I point my lens through the window and whisper a cough as dizzying puffs of diesel exhaust are carried in on the sea wind. I’m reminded once more of how difficult it is to take in the sweep of the world through a lens. The frame is too small to express the way I see the secretive war games the men have tricked the children into. The driver is also nervous about the clatter of the shutter, its mechanical click slow enough to drink in the low, syrupy light. It would be too dangerous to use a flash. He turns the fingers of one hand in the air to question my sanity once more.
‘Not a safe place here for faroun, Monsieur Lawrence.’ He means foreigners.

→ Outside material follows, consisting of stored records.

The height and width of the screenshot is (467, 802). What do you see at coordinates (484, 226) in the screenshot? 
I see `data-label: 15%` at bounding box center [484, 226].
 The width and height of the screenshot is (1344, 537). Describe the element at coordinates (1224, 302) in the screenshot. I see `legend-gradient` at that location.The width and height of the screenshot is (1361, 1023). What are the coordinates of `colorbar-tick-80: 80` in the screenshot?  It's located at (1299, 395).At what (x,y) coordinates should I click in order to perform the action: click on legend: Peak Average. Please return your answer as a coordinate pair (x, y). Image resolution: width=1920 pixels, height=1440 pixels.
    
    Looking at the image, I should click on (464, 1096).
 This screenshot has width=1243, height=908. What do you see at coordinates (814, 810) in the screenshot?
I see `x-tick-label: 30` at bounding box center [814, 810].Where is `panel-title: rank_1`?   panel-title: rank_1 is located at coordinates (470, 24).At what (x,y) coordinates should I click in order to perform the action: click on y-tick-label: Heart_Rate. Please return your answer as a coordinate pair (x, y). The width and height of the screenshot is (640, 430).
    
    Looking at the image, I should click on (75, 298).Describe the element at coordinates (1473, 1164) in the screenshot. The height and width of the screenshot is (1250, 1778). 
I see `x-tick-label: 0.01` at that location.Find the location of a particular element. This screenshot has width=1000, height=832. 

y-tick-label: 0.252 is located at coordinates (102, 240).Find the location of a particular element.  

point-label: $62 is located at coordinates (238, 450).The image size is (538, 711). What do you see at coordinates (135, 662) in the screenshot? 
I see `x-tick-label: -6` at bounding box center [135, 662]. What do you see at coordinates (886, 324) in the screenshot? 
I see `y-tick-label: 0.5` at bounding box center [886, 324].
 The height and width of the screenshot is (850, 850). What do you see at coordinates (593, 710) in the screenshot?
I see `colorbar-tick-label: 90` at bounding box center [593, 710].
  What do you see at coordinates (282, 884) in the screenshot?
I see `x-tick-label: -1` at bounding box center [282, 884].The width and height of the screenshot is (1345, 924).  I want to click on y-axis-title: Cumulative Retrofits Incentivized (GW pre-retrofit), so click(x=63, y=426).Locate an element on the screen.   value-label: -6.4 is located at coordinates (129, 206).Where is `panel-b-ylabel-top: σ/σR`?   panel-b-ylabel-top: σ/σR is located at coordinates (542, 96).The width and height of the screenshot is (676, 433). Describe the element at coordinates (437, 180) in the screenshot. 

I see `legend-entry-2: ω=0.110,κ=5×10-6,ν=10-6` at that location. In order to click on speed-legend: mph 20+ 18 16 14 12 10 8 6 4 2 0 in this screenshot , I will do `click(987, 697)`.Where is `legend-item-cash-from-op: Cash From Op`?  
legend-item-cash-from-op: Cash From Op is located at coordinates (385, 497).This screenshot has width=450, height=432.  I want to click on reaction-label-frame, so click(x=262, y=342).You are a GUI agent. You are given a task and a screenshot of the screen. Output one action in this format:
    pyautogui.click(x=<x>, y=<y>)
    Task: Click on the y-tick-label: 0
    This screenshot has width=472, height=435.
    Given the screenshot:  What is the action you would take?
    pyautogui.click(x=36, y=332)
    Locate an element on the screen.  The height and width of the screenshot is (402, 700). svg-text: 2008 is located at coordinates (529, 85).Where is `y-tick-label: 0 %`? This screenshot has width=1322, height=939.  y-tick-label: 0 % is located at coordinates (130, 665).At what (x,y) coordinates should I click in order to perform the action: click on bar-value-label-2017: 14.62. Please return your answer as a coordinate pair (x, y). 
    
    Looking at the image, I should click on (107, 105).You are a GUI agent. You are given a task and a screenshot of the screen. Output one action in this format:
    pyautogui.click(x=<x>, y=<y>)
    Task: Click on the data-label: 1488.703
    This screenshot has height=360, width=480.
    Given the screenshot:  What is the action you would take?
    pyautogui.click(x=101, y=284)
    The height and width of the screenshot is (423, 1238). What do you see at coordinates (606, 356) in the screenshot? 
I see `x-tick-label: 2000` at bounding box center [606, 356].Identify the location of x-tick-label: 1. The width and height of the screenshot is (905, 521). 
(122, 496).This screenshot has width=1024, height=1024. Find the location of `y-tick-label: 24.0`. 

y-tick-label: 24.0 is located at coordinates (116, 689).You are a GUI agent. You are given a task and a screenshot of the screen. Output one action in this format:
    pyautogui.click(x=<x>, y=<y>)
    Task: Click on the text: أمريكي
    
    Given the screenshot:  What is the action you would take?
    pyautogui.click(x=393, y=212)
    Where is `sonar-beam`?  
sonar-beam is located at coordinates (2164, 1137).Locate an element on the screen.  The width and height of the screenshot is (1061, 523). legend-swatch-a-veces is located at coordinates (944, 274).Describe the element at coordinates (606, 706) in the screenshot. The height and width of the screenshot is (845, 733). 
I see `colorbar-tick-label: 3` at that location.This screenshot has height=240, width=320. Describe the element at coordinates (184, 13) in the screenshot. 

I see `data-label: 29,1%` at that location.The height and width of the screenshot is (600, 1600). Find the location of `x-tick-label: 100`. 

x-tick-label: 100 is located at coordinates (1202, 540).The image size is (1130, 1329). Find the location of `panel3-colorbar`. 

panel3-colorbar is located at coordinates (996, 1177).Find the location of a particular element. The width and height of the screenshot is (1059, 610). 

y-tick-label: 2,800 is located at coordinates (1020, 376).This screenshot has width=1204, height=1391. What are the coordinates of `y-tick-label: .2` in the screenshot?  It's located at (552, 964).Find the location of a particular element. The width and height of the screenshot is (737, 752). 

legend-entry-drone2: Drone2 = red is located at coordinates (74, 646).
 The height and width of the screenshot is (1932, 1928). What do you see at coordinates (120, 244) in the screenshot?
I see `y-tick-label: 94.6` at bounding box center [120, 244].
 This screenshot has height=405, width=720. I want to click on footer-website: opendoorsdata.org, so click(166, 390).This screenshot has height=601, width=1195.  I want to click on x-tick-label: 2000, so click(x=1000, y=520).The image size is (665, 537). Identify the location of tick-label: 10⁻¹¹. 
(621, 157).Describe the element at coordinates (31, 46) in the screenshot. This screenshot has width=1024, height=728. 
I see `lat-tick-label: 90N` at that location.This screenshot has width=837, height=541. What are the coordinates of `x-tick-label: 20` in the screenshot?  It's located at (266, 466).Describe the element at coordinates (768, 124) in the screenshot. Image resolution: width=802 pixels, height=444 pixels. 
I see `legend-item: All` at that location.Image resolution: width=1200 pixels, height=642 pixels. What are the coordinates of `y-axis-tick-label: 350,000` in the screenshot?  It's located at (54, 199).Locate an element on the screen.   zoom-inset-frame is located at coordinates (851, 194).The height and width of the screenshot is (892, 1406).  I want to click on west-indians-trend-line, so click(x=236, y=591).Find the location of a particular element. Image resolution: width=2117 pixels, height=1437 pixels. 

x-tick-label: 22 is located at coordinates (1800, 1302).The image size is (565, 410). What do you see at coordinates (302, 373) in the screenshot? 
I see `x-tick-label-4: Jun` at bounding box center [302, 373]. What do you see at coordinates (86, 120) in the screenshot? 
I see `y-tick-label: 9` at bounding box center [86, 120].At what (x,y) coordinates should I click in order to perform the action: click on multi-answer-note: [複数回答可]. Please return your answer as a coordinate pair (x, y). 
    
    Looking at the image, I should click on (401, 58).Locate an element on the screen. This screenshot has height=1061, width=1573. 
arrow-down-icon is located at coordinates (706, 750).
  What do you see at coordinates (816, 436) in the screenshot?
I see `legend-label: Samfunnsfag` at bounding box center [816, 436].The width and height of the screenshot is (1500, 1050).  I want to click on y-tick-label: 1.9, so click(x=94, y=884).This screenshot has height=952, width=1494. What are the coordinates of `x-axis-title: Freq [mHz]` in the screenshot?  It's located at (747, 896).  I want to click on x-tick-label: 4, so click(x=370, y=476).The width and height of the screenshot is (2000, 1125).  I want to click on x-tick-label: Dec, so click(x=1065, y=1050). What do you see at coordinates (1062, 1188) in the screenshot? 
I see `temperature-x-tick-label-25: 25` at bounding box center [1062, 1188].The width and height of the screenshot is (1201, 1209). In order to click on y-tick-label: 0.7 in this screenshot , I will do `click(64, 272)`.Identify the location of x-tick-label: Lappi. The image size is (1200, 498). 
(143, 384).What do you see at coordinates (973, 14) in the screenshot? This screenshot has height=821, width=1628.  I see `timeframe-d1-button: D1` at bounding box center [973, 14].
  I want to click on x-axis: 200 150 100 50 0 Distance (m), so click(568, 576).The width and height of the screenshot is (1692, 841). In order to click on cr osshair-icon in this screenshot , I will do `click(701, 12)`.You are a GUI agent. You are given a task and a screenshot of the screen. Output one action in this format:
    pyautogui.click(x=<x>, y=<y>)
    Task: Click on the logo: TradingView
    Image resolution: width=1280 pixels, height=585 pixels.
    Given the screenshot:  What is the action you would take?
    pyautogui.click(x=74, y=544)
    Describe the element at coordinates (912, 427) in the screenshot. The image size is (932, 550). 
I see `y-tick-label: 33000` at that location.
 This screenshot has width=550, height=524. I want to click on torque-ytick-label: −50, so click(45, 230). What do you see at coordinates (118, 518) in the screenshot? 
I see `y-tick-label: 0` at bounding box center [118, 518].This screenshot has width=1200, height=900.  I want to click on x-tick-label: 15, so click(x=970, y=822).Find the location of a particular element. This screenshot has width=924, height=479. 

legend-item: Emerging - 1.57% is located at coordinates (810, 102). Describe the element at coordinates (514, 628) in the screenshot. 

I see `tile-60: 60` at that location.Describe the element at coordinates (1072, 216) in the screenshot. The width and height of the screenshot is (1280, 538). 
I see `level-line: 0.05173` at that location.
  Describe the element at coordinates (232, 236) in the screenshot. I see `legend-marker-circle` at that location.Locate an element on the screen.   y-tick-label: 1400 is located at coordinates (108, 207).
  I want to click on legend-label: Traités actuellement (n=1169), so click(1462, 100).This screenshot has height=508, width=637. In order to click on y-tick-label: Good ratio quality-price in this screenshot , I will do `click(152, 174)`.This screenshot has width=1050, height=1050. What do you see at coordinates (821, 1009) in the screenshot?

I mimic my father’s most imperious captain’s voice. ‘Just a moment. I have to take this photo.’ My hands are shivering. It’s back – that force inside me that carries me above fear, just as a bomb planted in soil lifts the earth.
The gunman leaning on the fence stops being a still silhouette and strides towards the car. I lower the camera onto the car seat and grab a white T-shirt from my duffel bag to wave at him. My surrender flag is emblazoned with a loud American anti-Vietnam war slogan: DRAFT BEER, NOT BOYS. My heart is not surrendering. It rattles its rib-cage bars.